Throughout history, pop artists have been tantalized by the concept of espionage, whether singing about real-life spies or using snooping tactics in their approaches to matters of the heart. So we did a little reconnaissance ourselves, digging into the vaults to find five of our favorite songs about spies (or spying) to coincide with a week dominated by the news of President Donald Trump firing FBI director James Comey, which occurred after weeks of speculation about the agency's investigation into the White House's ties to Russia. Fans of James Bond, John Le Carre, Jack Ryan, conspiracies, and the like – these are especially for you.
Pulp, "I Spy"
Espionage, revenge, adultery, and class warfare get mixed up in Pulp's svelte, sexy 1995 anthem. Bandleader Jarvis Cocker plays the role of a James Bond-meets-Karl Marx libertine who's out to cause a revolution by wreaking havoc on the ruling class – one sordid love affair at a time. "It's not a case of woman-v-man," Cocker sings, his voice barely above a late-night whisper. "It's more a case of haves against haven'ts." The five-and-a-half-minute song unfolds as a mini suite. Guitars in the opening play like violins while strings ramp up the tension as the tune unwraps. As Cocker croons of stealing a rich man's brandy, a keyboard stalks the landscape and drums start to foretell of the blows that will inevitably arrive after the song ends.

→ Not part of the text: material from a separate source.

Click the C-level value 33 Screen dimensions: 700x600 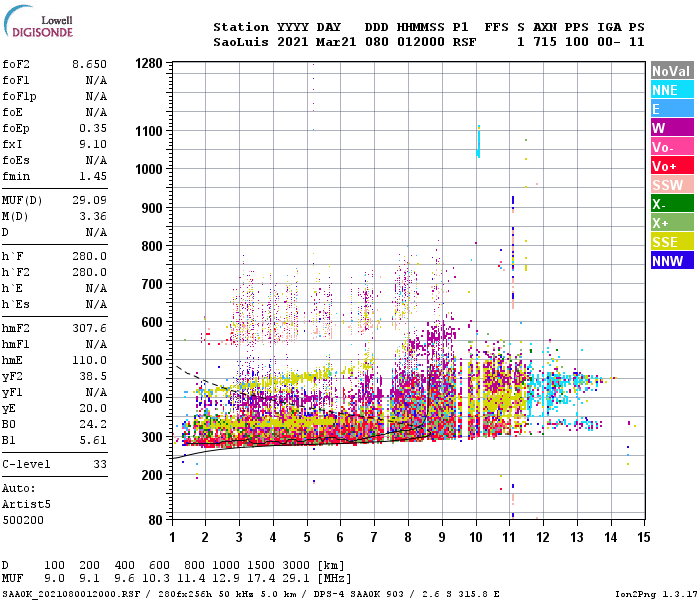coord(100,464)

The Decemberists, "Valerie Plame"
This song takes its name from a real-life former CIA operative, one whose identity as a secret agent was outed in 2003 by a newspaper columnist. The Decemberists avoid the controversy of the actual incident – one that led to Plame's resignation and further ignited debate surrounding the U.S. invasion of Iraq. What the Decemberists concoct instead is far more fanciful in tone and sound. Songwriter Colin Meloy acknowledges the news, but puts us in the mindset of a former Plame acquaintance – a "stupid boy on a bus" – who views the woman as the one who got away. While learning Plame isn't who he thought she was, the torch still burns, and the Decemberists deliver the tale with a carnival-like joyfulness in which an old-timey banjo pairs with regal orchestration to create wistful nostalgia.
Nancy Sinatra, "Last of the Secret Agents"

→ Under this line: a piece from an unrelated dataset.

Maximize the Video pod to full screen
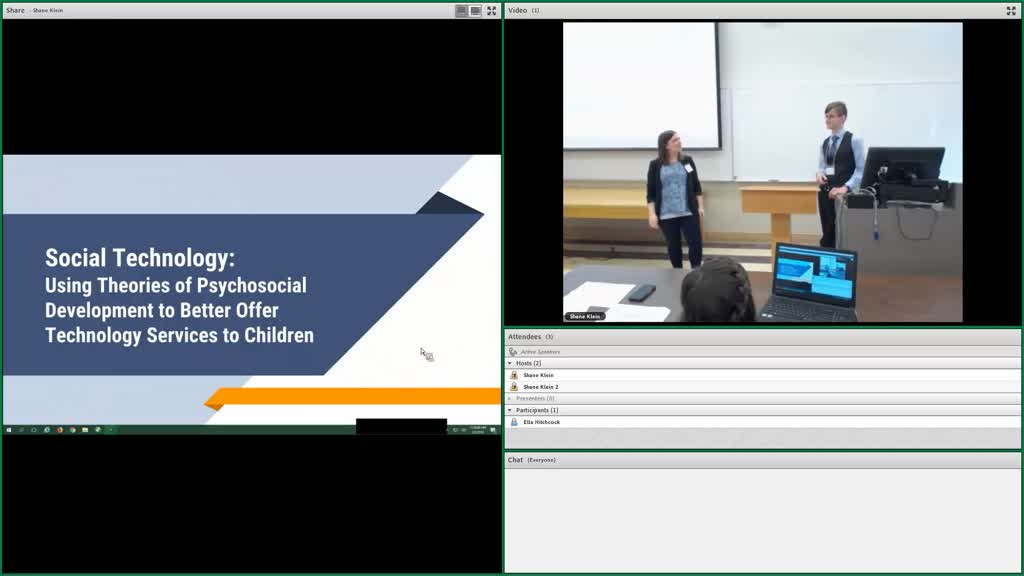 (1011, 10)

This little-known, oft-forgotten Nancy Sinatra cut was written for the spy-spoofing film of the same name, once again pairing the vocalist with "These Boots Are Made for Walkin'" collaborator Lee Hazlewood. The connection proves worth mentioning since the song's sound falls somewhere between the aforementioned hit and the James Bond-film playbook, launching with a bombastic horn overture before settling into a spirited groove. The real pleasure, however, is listening to Sinatra regale us about the hapless spy she loves. "He's never even caught a cold," she sings, and one can practically hear her roll her eyes. The insults keep coming: "Got his degree at Disneyland," she quips. But before one can go find out how to obtain a master's at the Happiest Place on Earth, horns sweep in and Sinatra professes her affection for the everyday hero. She would tackle the spy song genre again, and more seriously, when she later sang the theme to "You Only Live Twice."
The Fugs, "C.I.A. Man"
Whether the Fugs were a novelty group or purveyors of underground avant-rock depends on which rock historian you ask. But there's no denying the New York band had a venomous (and hilarious) anti-war streak. Take "C.I.A. Man," which sounds something like a jug band attempting to tackle reggae. It's full of bluntly wry critiques of the Central Intelligence Agency. Some lyrics aren't too vicious – "Who can get a budget that's so great?" – but others feel for more pointed. The Fugs reference riots in Vietnam, clandestine kills, and questionable operations in Nicaragua. And yet the group makes it all go down easy thanks to a bouncy, curse-word-laden call and response.
Dramarama, "I've Got Spies"
This early 90s glam-rock scorcher comes from the same school as the Who's "I Can See for Miles" and the Police's "Every Breath You Take." While the song conflates spying with stalking, it does so with a fierce, demented swagger. Guitar riffs twist and wiggle like funhouse mirrors. Lead singer John Easdale epitomizes dark-suited bluster by taking a confident, polished approach as he sings about his lurking nature. And around the corner of every verse lies a corkscrew-like guitar riff, conveying a sense of there being nowhere to run.